Spirit of Ethna Cantwell remembered at history society's journal launch
Seventh volume of 'Navan Its People and Its Past'
Paul Murphy
The measure of any project is that it survives the loss of any one individual who is central to it, poet Tom French said in relation to the late Ethna Cantwell at the launch of the seventh Navan Historical Society journal in the Solstice Arts Centre, Navan, on Saturday.
Ms Cantwell, a founding member of the society and secretary for 15 years, died in November 2022 and was fondly remembered by a large audience at the launch. The journal – 'Navan, its People and its Past, Volume 7' – was grant-aided by the Decade of Centenaries 2012-2023 Programme and can be purchased through the society’s website or through a number of sellers including Joe Tierney’s Newsagent, Navan.
Society chairperson, Paschal Marry, said it was a bittersweet occasion for the society and its members because one important person was not present.
“She was a life force and she put so much work into this journal in its early days”.
He said that the society had worked hard this year in Ethna’s absence. “We pulled together as a society and I think we are stronger but she is remembered in everything we do.” He thanked all those who had helped in the production of the journal, including the voluntary officers asnd members of the society but also councillors who had helped the publication through their discretionary funds. He extended his good wishes to County Librarian, Ciaran Mangan, on his pending retirement and thanked Tom French and recently retired Frances Tallon of the library staff.

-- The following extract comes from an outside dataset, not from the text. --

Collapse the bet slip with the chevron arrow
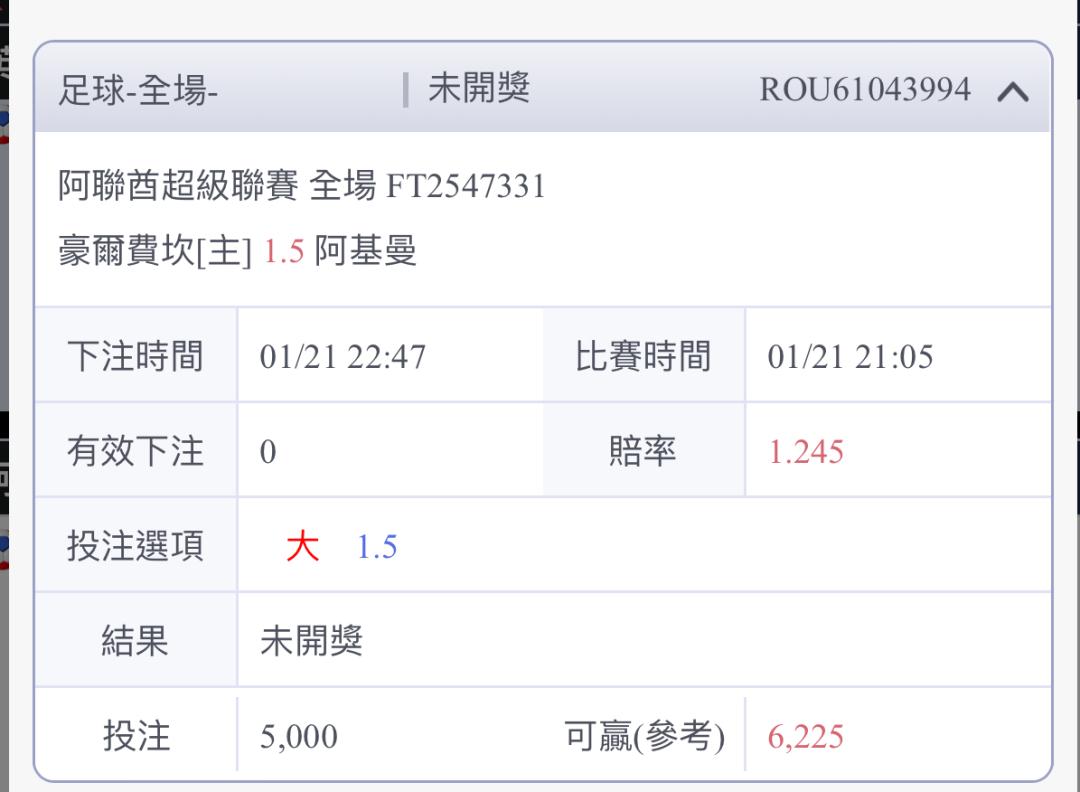This screenshot has height=792, width=1080. point(1012,91)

Tom French said that one of the benefits of being surrounded by books every hour of the waking day was that on the not-infrequent occasion when he was stuck for words, all he needed to do was look around him. On one recent occasion he had picked up a book, M A McCormack’s 'Songs and Portobellos' and found the following which seemed apt after the loss of Ethna – “I believe that when you lose someone close to you, you take the things you admire about them, like courage and character, and put them with your own. That way the spirit that sets them apart lives on in you”.
The measure of any project was that it survived the loss of any one individual who is central to it, Mr French said.

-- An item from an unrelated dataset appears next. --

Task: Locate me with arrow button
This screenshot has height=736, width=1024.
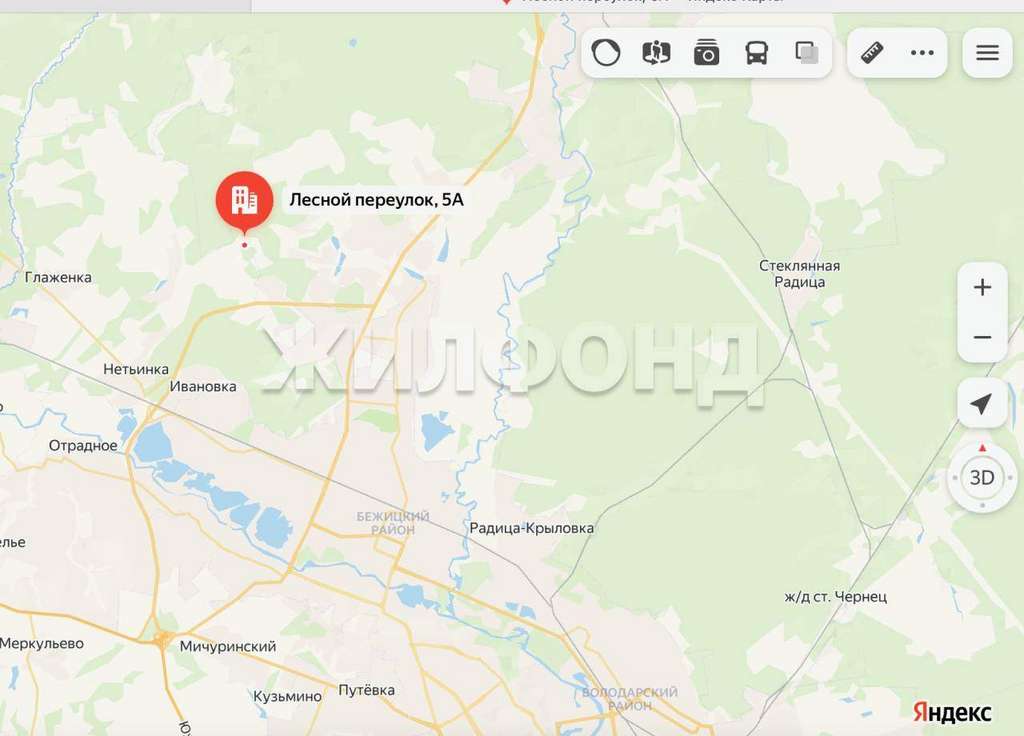Action: tap(982, 403)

“This is the test which confronted the editors. Volume seven stands out from the previous six volumes because one of the project’s guiding spirits has gone before us, and the editors have had to find it in themselves to regroup and dig deep and to set about the work of producing a volume of the quality of the previous six”.

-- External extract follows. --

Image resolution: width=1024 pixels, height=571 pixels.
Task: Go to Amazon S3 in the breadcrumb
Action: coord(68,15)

He knew Mairead Crinion would not want to be singled out for special mention; however he felt it would be remiss of him if he did not. The love and care Mairead had put into the volume was apparent on every page, not least in her own contribution on Thomas William’s map of the town from 1756.
Topics covered in this year's journal include The Battle of Curraghtown House, by Noel French; Thomas Murray, executed by the Free State, by Mairead Crinion and Vincent Mulvany; the story of Woods' Drapery on Trimgate Street by Mary Woods; the Medieval Walls of Navan by Clare Ryan; a History of Saint Martha's College by Aine McNamara; and the story of Edward Smyth sculptor, (1749-1812), by Eilis Drum.